Review of The Hunting of Leviathan: Seventeenth-Century Reactions to the Materialism and Moral Philosophy of Thomas Hobbes, by Samuel I. Mintz, Modern Philology, Vol. 62, No. 3 (February 1965).

Excerpt:

Hobbes was attacked in the first place on account of his materialism, materialism being regarded by all of his critics as the “main root of atheism” (p. 67). Hobbes’s materialism is most vulnerable to attack since “he did not prove, or even attempt to prove, that matter alone is real” (p. 66). The argument which the more intelligent men among his critics “thought was the strongest was the one which asserted that matter in motion cannot by itself account for thought” (p. 69).
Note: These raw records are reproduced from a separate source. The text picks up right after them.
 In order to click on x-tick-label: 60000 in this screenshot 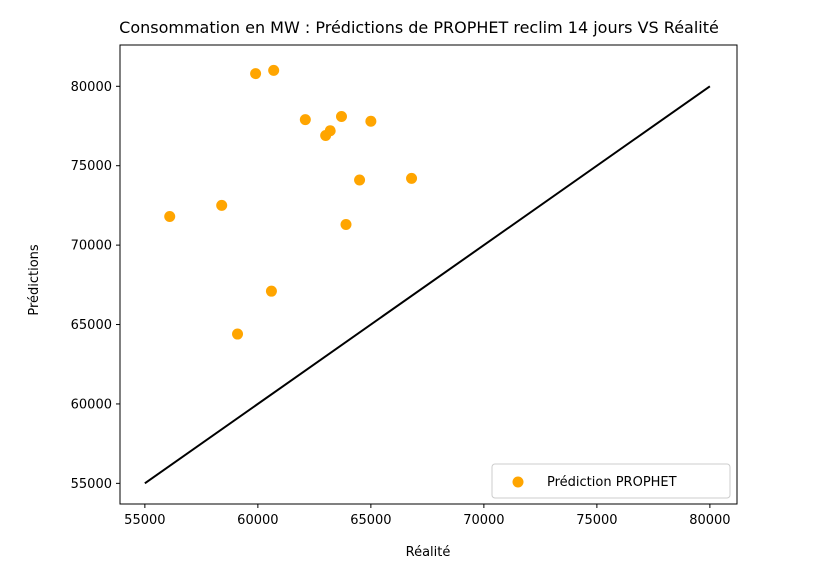, I will do `click(258, 520)`.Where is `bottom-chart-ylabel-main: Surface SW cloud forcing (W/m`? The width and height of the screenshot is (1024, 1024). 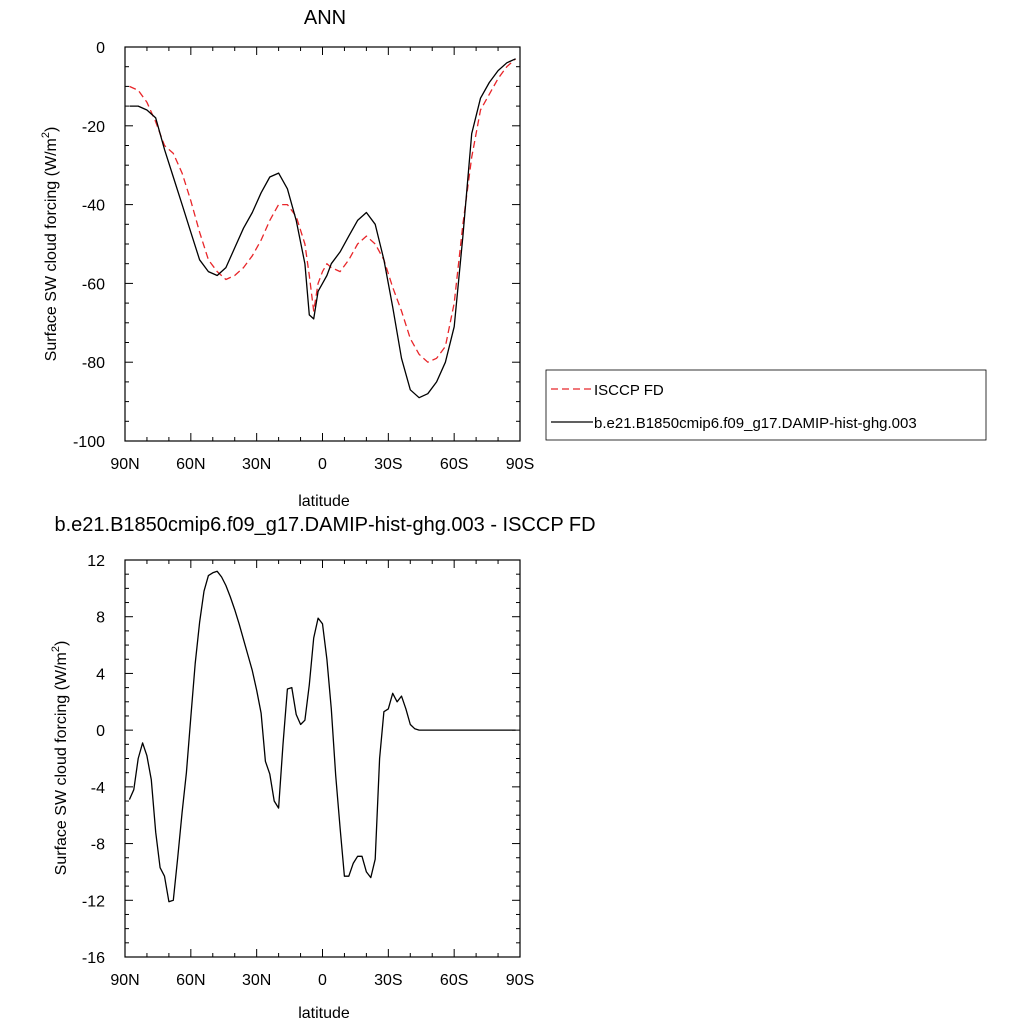 bottom-chart-ylabel-main: Surface SW cloud forcing (W/m is located at coordinates (62, 764).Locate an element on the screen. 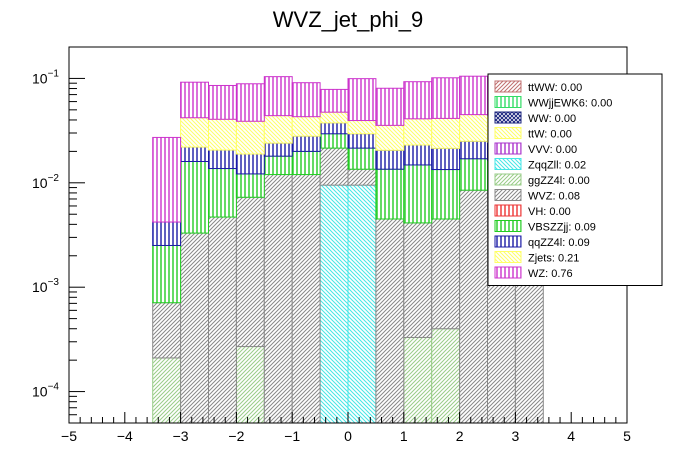  legend-label-wz: WZ: 0.76 is located at coordinates (550, 274).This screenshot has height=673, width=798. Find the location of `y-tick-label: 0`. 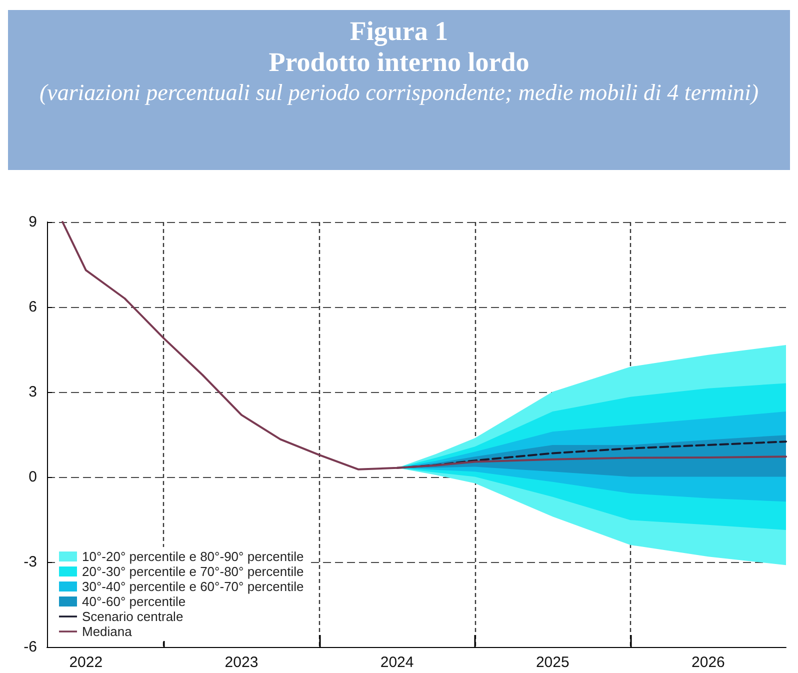

y-tick-label: 0 is located at coordinates (32, 477).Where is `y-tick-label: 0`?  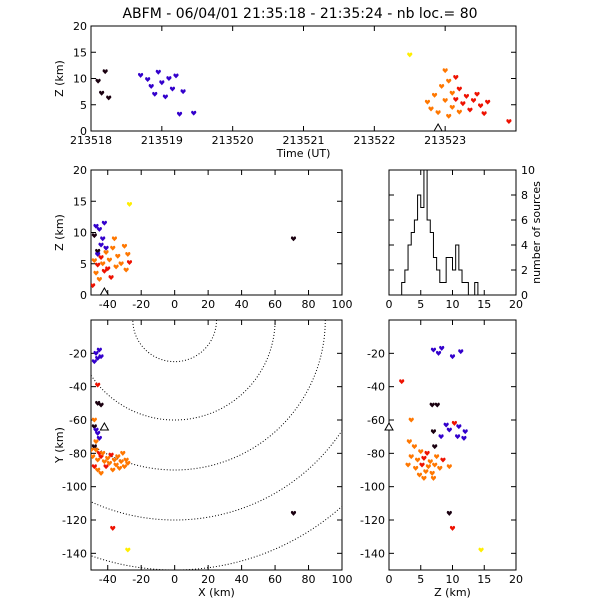
y-tick-label: 0 is located at coordinates (84, 132).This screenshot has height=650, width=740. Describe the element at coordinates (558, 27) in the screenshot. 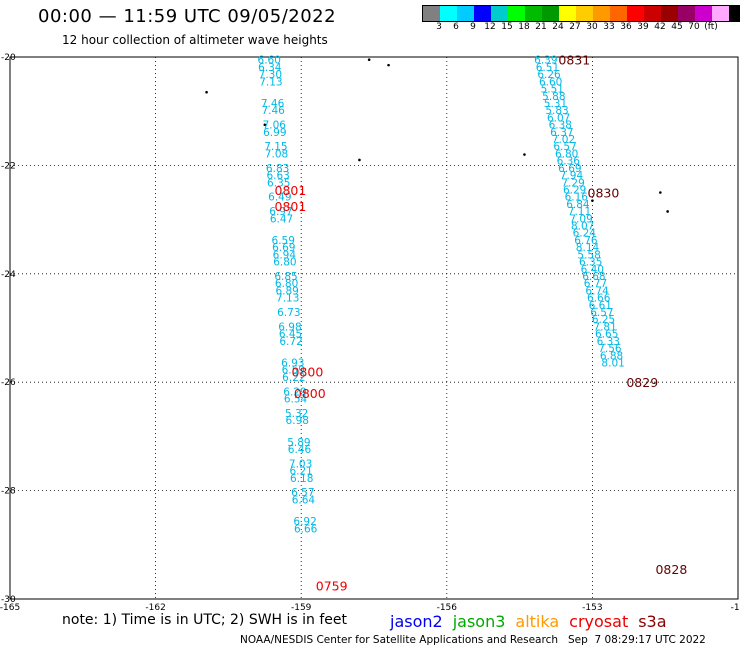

The arguments used for proving this assertion were for the most part traditional (pp. 77, 85, 100-101). Mintz is silent on the question of whether Hobbes’s critics saw the difference between Hobbes’s materialism and traditional (say, Epicurean) materialism. Accordingly he is not concerned with the difference between the traditional arguments and the arguments peculiar to the more original among Hobbes’s critics. Henry More and Joseph Glanvill, it appears, used the fact of witchcraft as an important argument for refuting materialism (pp. 86, 102-3, 109). More’s doctrine according to which “all substance has dimensions” or that God himself is extended, is of a different description (pp. 88-92), but for the reason given it does not become clear whether that doctrine as peculiar to More is a response to the materialism peculiar to Hobbes.